#### [ACTIVITY]
The lines to return are the one containing "This screenshot has width=840, height=1413." and all that follow it in the entries below, duplicated exactly and nothing else.

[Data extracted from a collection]
*** Block opens ***

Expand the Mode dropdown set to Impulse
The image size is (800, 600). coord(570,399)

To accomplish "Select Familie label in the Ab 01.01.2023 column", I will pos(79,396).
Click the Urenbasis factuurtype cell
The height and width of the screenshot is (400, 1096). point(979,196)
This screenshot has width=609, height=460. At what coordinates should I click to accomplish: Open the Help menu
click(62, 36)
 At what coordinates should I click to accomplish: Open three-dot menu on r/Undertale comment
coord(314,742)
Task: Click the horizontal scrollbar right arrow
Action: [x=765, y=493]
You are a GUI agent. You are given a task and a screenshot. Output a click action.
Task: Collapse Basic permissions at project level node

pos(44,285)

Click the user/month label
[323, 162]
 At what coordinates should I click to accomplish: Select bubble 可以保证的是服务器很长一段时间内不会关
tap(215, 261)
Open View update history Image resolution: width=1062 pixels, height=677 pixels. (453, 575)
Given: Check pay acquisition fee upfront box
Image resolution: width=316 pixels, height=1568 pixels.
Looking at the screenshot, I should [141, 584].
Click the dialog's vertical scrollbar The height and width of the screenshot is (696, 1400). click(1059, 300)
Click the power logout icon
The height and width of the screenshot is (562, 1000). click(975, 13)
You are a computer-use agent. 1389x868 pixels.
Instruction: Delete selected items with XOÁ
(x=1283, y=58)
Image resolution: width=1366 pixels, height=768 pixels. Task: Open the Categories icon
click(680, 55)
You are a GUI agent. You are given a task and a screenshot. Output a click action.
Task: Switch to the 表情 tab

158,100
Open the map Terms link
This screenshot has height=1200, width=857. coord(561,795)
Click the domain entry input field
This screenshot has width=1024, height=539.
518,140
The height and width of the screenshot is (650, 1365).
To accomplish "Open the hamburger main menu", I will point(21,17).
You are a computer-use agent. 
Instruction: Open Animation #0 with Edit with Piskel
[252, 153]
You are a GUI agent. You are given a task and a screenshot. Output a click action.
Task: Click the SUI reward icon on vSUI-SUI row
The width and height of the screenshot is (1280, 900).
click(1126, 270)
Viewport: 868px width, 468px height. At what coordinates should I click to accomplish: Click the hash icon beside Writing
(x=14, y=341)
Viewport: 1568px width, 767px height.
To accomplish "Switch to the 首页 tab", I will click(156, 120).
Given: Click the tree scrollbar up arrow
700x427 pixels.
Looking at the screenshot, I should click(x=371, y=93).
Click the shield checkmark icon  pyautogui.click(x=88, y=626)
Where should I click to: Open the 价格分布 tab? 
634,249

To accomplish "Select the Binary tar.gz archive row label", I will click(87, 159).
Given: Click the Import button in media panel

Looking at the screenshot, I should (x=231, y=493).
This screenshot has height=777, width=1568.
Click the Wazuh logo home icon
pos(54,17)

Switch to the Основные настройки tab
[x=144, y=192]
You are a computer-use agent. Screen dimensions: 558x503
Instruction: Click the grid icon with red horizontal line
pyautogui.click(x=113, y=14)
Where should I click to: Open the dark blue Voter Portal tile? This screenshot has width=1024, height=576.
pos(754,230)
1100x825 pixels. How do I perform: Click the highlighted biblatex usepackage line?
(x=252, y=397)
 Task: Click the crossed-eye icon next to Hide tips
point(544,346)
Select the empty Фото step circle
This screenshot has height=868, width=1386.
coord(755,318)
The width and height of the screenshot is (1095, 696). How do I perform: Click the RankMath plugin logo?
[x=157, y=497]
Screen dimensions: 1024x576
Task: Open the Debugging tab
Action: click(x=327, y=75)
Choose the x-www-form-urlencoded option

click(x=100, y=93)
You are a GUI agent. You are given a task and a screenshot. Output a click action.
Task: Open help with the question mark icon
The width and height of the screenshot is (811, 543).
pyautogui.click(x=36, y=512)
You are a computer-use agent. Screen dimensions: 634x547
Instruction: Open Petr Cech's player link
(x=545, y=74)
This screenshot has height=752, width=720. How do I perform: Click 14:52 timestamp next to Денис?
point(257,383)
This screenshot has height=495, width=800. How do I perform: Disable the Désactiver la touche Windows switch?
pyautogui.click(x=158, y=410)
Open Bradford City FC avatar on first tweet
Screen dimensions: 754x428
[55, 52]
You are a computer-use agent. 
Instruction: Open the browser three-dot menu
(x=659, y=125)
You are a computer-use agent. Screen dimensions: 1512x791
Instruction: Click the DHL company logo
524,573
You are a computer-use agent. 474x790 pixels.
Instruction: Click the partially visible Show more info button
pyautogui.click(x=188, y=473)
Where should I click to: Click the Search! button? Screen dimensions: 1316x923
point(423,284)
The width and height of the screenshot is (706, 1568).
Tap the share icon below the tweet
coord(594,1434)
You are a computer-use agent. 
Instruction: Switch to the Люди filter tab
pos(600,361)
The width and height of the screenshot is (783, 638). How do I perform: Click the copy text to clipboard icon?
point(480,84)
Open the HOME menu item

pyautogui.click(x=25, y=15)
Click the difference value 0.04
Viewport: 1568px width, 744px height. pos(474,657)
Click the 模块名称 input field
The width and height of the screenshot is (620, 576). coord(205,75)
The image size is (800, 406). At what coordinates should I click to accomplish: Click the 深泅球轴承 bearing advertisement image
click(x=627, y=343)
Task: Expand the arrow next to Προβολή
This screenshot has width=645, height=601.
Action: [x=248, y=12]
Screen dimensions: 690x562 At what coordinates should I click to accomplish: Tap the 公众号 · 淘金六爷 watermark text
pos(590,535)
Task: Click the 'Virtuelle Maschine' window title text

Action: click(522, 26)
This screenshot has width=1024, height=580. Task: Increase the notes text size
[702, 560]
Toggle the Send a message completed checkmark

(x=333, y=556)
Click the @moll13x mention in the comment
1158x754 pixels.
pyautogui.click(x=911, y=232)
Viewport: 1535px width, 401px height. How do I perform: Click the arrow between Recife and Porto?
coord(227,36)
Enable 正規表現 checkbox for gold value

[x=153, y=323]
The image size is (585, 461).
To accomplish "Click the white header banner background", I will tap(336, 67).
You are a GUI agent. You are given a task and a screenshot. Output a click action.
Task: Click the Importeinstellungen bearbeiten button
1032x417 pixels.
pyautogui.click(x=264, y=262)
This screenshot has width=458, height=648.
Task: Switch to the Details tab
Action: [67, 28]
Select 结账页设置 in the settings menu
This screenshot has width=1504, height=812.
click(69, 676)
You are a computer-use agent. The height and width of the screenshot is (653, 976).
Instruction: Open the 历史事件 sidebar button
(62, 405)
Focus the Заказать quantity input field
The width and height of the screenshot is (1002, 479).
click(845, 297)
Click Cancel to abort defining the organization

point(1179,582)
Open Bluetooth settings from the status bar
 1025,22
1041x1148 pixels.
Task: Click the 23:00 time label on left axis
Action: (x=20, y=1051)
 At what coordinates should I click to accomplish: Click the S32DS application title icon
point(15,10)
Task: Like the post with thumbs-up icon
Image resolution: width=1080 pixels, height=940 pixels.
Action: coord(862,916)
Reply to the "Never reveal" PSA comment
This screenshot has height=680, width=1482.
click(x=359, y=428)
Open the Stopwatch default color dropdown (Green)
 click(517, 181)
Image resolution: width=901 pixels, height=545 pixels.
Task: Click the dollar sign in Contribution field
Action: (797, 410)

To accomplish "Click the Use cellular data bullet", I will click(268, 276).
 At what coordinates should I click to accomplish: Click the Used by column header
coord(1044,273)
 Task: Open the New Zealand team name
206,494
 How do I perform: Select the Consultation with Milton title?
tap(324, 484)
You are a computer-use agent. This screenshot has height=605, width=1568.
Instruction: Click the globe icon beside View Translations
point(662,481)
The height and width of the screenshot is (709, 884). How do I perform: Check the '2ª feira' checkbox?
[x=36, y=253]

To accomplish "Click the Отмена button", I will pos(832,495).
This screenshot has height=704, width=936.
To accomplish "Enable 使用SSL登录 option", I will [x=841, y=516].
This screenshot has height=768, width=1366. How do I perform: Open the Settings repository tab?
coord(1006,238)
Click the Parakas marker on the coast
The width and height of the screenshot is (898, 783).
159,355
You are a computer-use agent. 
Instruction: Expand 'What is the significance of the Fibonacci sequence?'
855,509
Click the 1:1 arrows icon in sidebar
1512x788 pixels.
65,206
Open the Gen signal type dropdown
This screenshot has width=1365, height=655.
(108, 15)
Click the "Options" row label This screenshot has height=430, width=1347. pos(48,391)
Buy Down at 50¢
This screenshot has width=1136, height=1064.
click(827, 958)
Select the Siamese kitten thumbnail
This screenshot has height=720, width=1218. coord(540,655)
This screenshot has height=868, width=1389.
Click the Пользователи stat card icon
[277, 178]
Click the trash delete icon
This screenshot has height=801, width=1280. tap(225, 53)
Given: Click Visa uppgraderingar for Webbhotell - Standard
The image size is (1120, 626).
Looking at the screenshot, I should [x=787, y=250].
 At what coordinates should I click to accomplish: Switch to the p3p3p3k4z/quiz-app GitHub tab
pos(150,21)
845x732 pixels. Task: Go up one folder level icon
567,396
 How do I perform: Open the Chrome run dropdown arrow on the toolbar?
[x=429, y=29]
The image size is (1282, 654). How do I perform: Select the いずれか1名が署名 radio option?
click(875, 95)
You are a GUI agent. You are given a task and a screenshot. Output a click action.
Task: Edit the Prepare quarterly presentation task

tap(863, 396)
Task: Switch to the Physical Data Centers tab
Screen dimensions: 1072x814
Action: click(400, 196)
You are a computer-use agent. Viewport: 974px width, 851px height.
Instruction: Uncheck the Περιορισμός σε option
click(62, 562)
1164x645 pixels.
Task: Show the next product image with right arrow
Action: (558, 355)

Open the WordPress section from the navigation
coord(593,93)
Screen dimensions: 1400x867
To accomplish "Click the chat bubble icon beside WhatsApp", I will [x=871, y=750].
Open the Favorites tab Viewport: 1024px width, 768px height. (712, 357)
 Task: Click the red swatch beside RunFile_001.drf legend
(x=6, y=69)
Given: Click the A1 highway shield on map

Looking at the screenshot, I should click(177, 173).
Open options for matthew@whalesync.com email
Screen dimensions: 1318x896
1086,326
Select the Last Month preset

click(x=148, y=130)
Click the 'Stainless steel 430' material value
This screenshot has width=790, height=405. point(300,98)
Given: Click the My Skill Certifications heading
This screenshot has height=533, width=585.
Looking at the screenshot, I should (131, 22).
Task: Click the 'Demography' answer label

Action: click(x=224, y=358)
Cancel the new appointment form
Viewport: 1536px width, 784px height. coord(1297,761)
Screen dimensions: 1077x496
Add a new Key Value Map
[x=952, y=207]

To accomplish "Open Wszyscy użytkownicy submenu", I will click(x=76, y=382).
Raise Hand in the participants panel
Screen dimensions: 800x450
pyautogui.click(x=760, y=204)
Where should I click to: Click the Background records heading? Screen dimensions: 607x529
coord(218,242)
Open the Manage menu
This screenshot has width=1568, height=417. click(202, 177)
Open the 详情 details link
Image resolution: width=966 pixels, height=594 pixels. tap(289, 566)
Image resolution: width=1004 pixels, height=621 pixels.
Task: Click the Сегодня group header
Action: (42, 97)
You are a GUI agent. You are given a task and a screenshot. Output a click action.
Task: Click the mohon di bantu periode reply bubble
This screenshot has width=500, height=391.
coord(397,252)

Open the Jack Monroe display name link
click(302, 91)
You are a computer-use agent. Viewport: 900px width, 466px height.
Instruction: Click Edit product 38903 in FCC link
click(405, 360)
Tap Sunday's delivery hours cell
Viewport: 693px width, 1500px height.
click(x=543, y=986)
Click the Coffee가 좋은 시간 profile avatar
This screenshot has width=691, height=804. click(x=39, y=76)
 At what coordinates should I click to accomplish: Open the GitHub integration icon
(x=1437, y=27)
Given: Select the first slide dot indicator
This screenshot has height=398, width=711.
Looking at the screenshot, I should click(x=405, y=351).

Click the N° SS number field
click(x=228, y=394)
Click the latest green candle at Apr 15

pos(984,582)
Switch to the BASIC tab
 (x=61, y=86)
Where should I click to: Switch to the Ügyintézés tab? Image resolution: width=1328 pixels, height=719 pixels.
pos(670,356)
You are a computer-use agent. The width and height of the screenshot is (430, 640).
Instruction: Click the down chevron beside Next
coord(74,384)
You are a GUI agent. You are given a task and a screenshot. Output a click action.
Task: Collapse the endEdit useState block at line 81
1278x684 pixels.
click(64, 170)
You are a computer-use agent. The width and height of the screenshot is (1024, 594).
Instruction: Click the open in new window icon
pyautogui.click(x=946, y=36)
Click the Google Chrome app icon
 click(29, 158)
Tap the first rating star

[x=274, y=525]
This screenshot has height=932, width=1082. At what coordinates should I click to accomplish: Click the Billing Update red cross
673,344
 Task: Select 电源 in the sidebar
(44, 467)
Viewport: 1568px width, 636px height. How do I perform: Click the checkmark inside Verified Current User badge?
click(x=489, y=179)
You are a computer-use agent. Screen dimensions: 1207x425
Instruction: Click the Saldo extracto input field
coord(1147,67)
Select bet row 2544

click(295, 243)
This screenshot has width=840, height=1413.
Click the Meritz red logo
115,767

*** Block closes ***

#### [EXERCISE ANSWER]
This screenshot has width=840, height=1413.
Click the Meritz red logo
115,767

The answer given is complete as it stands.